• _DOCUMENT PASSAGE_:
•••
A growing body of more recent quality research, Haskins and Loeb observe, further refutes a longstanding assumption that demographics are too powerful to overcome. These studies show that good teachers can raise student performance, regardless of socioeconomic backgrounds.(44) In 2005, for example, Hanushek, Kain, O’Brien, and Rivkin reported findings from a study of gains in the scores of 4th through 8th graders in Dallas schools. Good teachers, they found, made a difference at all student ability levels.(45)

Characteristics of a High-Quality Teacher. Even as more research links high-quality teaching with measurable student achievement, few readily measurable teacher characteristics are associated with quality teaching, and the difference these characteristics appear to make is quite small.(46) While the question of what makes a good teacher remains largely unanswered, some teacher characteristics have been linked to higher student achievement.

As with most occupations, experience, particularly in the early years of teaching, appears to matter. In a December 2007 report to a state task force, researchers from Washington State’s Institute for Public Policy released findings from an analysis of 15 studies that found large gains in student achievement on standardized mathematics and reading tests as teacher experience increased from one to five years. Student gains continued after the first five years but were more modest.(47) The Dallas study drew a more narrow conclusion: “The largest impact is the first year of experience, and experience effects disappear quickly after the first year.”(48) However, recent research from the Urban Institute concludes that “close to half of the achievement returns to experience arise during the first few years of teaching but returns continue to rise throughout most of the experience range.”(49) In the same vein, a 2006 RAND analysis of NAEP results in Tennessee found that a higher portion of inexperienced teachers was associated with lower achievement.(50) However, the Urban Institute’s Goldhaber noted in a 2003 review of literature that more senior teachers may in fact opt to teach higher-level classes and higher-performing students. If so, “the magnitude of the experience effect, should it exist, is not terribly large.”(51)

In addition to seniority, Kentucky teachers are paid for gains they make in pursuit of a master’s degree, regardless of the institution, the content of the degree program, or its relationship to subjects taught. But research in this area is, at best, inconclusive. However, little evidence can be found of positive academic outcomes that are linked to teachers with advanced degrees. The recent Washington state meta-analysis, for example, concludes that graduate degrees have little or no effect on student achievement.(52) While some evidence suggests that advanced degrees in mathematics and science are associated with higher student achievement, no such link was found in other subject areas.(53) A 2007 study by Urban Institute researchers Clotfelter, Ladd, and Vigdor utilized a detailed longitudinal data set that permitted them to link student achievement to specific teachers in North Carolina. They found that a master’s degree obtained after five years of teaching was “associated with negative effects on student achievement.”(54)
•••
Entries taken from a collection
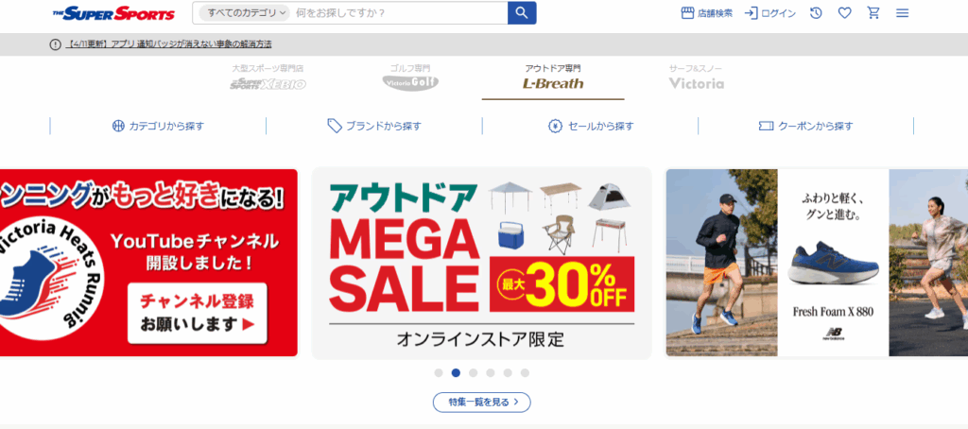Viewport: 968px width, 429px height.
Task: Click the 特集一覧を見る button
Action: 481,402
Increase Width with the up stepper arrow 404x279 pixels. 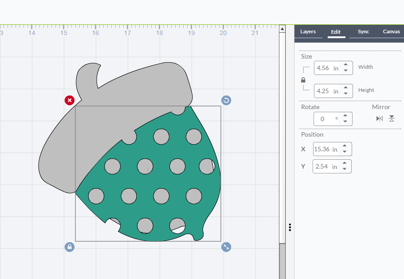(346, 65)
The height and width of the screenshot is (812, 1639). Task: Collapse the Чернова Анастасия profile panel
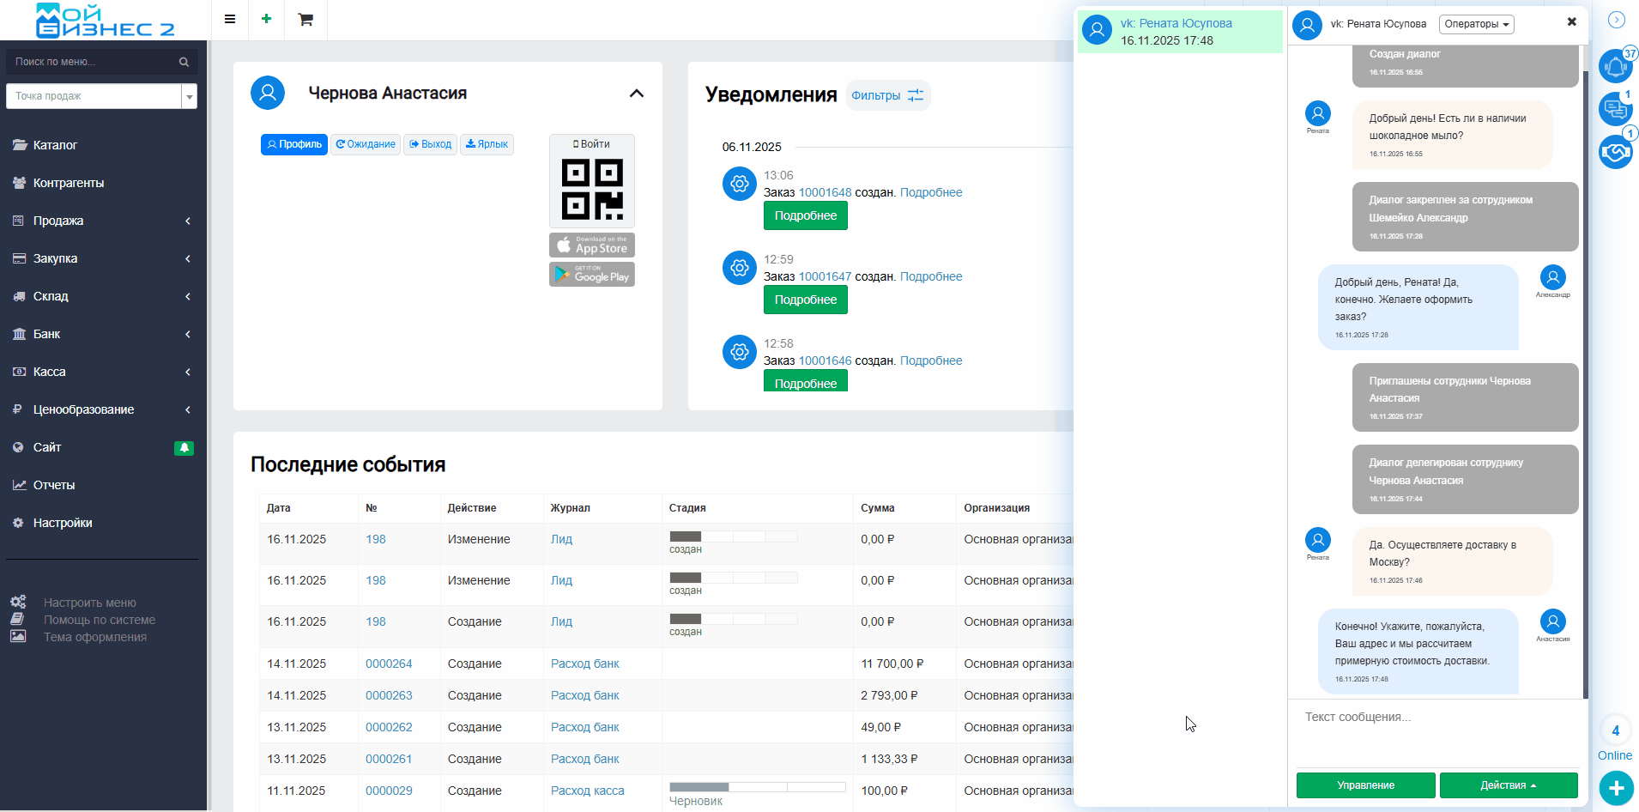[636, 94]
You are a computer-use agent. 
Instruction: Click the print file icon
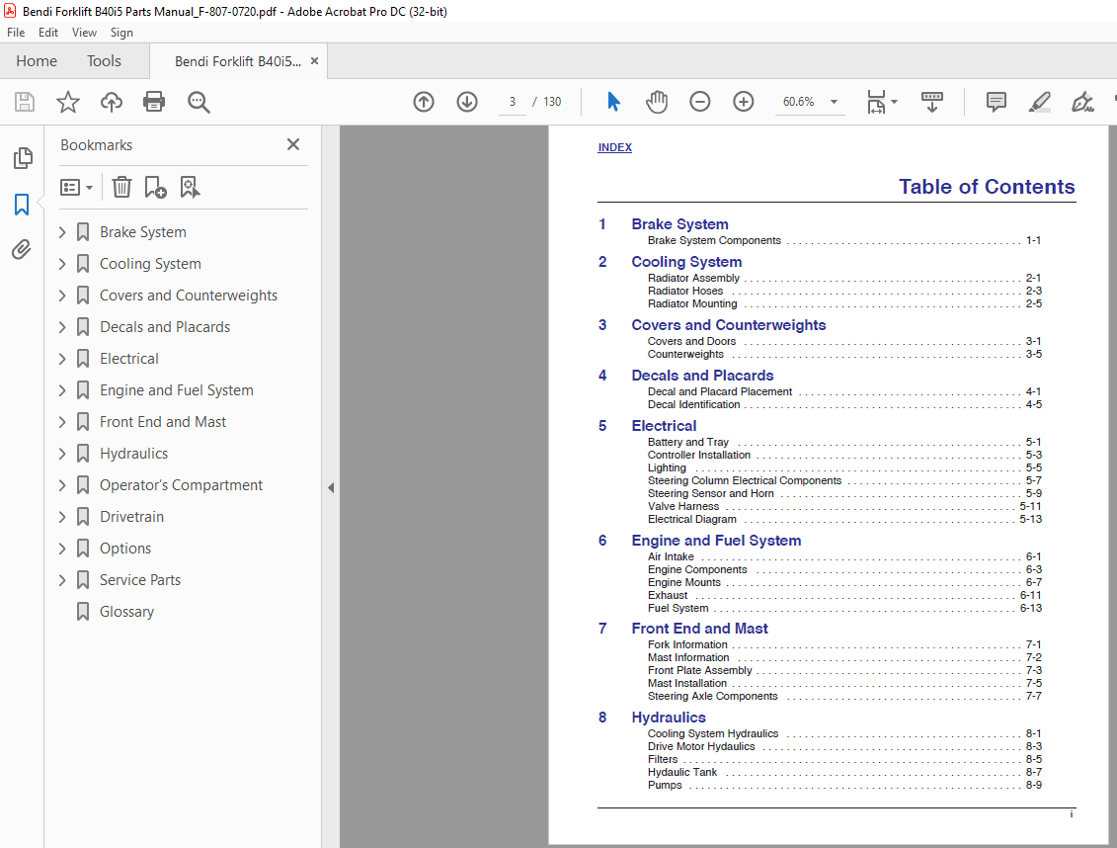coord(154,102)
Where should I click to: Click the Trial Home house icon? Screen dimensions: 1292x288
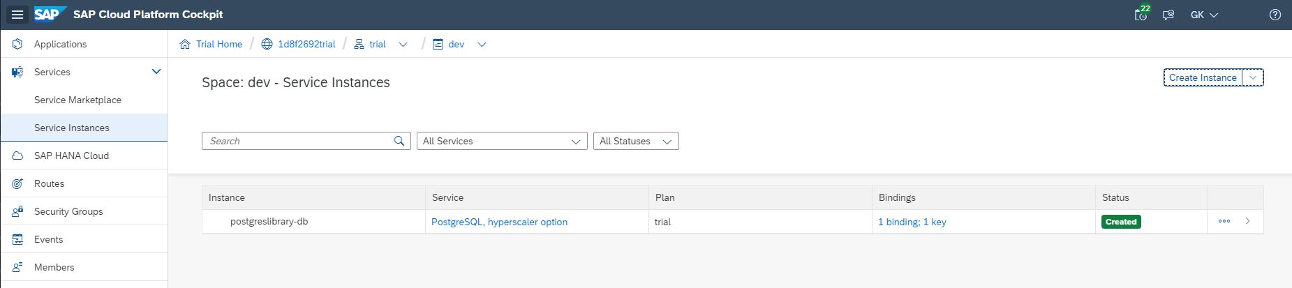[x=185, y=44]
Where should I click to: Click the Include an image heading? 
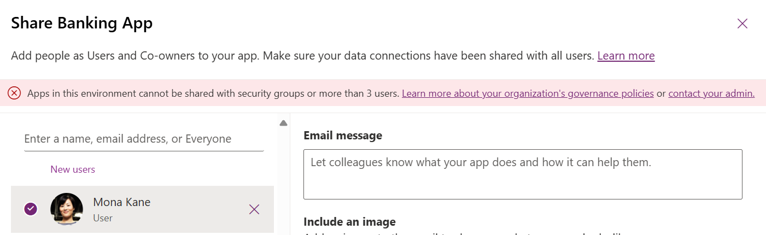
•••
• _EXERCISE BRIEF_: List every U.S. state that the passage on teacher quality names.

• _WRITTEN SOLUTION_: Washington, Tennessee, Kentucky, North Carolina